Kate gave Ray, the kid who mows our yard, a packet of comb honey and promised him a jar when we extract.  He smiled.

Leviathan

Summer                             Waxing Grandchildren Moon

I decided to take a month off from Latin tutorials.  Not from Latin, just the every week preparation of a new chapter.  I need to cement my learnings about verb conjugations, pronouns and certain uses of the ablatives and genitive.  Also, I need a break from expectations.

Kate’s up seeing her Physiatrist, a regular check up on pain meds.  She considers Beewin her medical home since her health issues focus on spine deterioration and arthritis, both of which have pain management and physical fitness as key treatment components.

Over the last two weeks I’ve had an ear infection and pink eye.  Good thing this 63 old kid has an in-house pediatrician.  I got expert care for these afflictions of the rug rat set.  Makes me feel young again, but not in a good way.

Have you caught any of the Washington Post’s report on the US counter-terrorist establishment?  It’s a fascinating example of how a genuine problem can breed responses that I’m sure make sense to each person who created each entity.  The whole, probably largely invisible in the–I know it’s way overused, but I’m gonna use it anyway–silos of various bureaucracies, is a Hobbesian Leviathan.  Hard to know whether to be amused, frightened, outraged or complacent.

Whew

Summer                                      Waxing Grandchildren Moon

OK.  This will be last of this.  But.  Kate reminded me of her surgery on June 30th.  Which preceded preparation for and the arrival and stay of Jon, Jen, Ruth and Gabe followed then, as I said yesterday, by our too inclusive preparations for the Woollys.

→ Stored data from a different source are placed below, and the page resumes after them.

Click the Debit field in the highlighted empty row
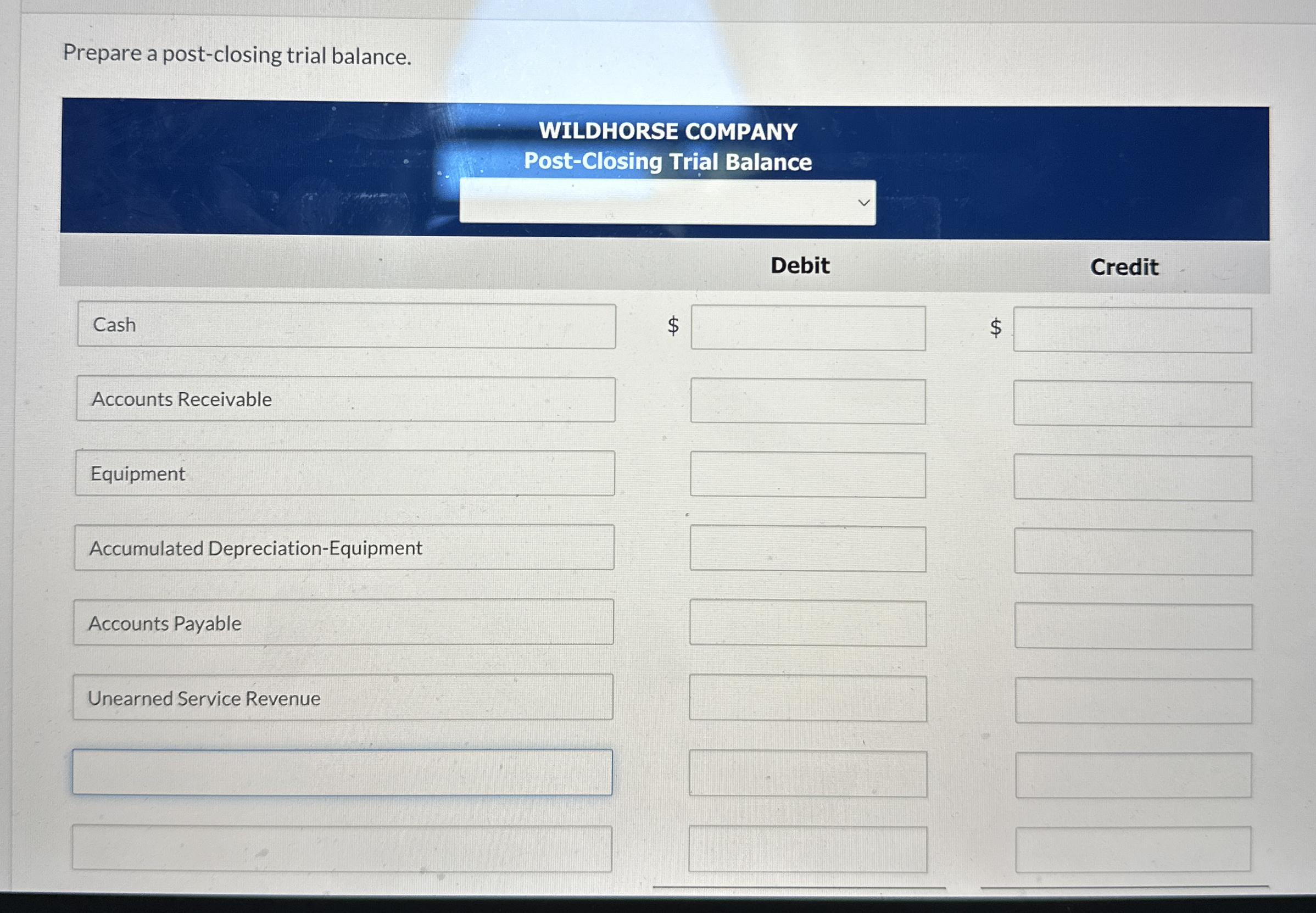 coord(808,773)
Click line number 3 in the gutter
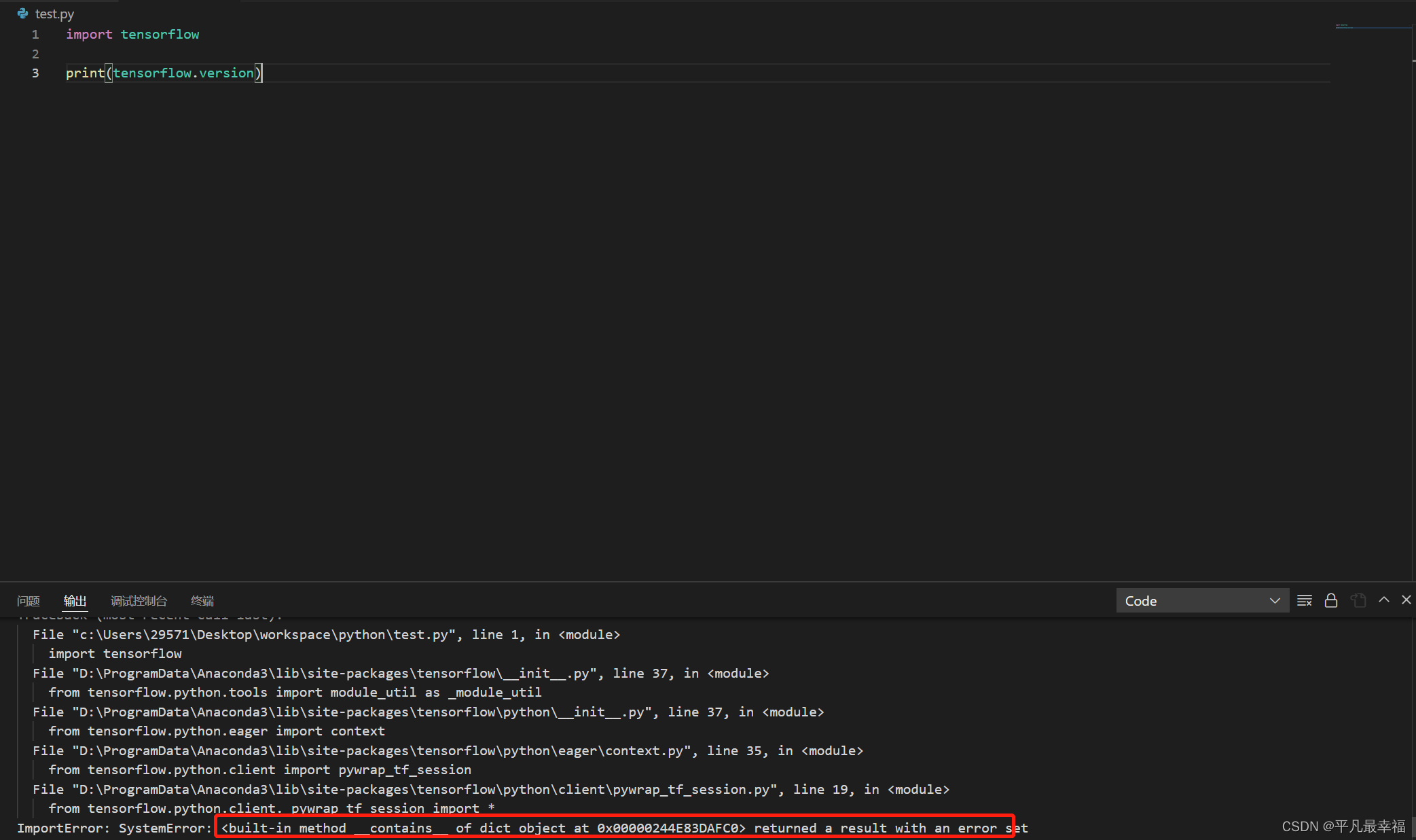 35,73
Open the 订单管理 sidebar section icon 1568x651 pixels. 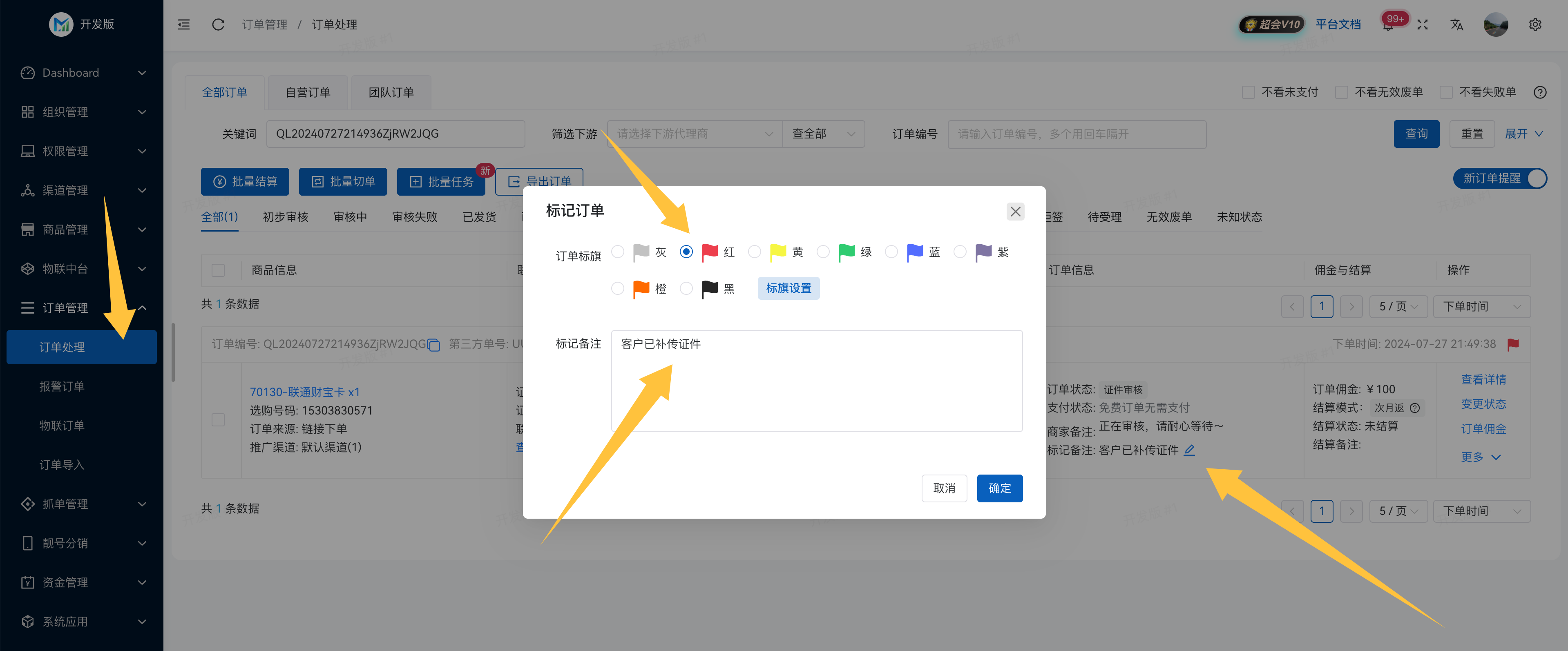click(x=27, y=308)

No wonder I wore out yesterday.  Let my prop it up and keep going inner coach have the day off.  Better rested and more clear-eyed today.  Ready for ancient Rome.

These two paragraphs came my way in the last two days.  Their conjunction speaks for itself.

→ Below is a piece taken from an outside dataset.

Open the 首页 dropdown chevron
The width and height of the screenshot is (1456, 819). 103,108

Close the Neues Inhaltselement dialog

“Speaking of heat, NOAA reports that June was the hottest  month in recorded history, worldwide. That is the fourth
month in a row of record warmth for planet Earth. June also marked the 304th consecutive month “with a global temperature above the 20th century average.” The last month with below-normal temperature worldwide? February, 1985. 2010
temperatures from January to June were the warmest ever recorded for both land and ocean temperatures, worldwide. Stay tuned.”
Check out Paul’s blog startribune.com/pauldouglas

(I imagine it’s photoshopped, but still…)

Mark Odegard found this quote in a book he’s reading about walking with caribou:

Henry Beston in the beginning of book.

“We need another and a wiser and perhaps a more mystical concept of wild animals. Remote from universal nature and living by complicated artifice, man in civilization surveys the creatures through the glass of knowledge and sees thereby a feather magnified and the whole image in distortion. We patronize them for their incompleteness, for their tragic fate for having taken a form so far below ourselves. And therein we err, greatly err, For the animal shall not be measured by man, In a world older and more complex than ours, they move finished and complete, gifted with extensions of the senses we have lost or never attained, living by voices we shall never hear. They are not brethrern, they are not underlings; they are other nations, caught with ourselves in the net of life and time, fellow prisoners of the splendour and travail of the earth.”

One Cute Ruth

Summer                                      Waxing Grandchildren Moon

ruthThree out of three grandparents agree.  This is one cute Ruth.  She’s four and smart as a whip.  Athletic, artistic and stubborn, too.  Watch out boys.

I’m still exhausted from the last week and a half.  Spent today getting to 95% in The Romance of the Three Kingdoms.  This is an amazing work of art and one I will reread for sure.

Tried Latin but my eyes wouldn’t focus.  Tomorrow.  If I can’t get far enough, I’ll just cancel class.  When you’re paying by the hour–literally, you can do that.

Night’s quiet cloak has fallen over us.  Again.  A time of serenity, of possibility.  Of vulnerability.  It’s allure is so strong, so winsome.  Easy to create in this time.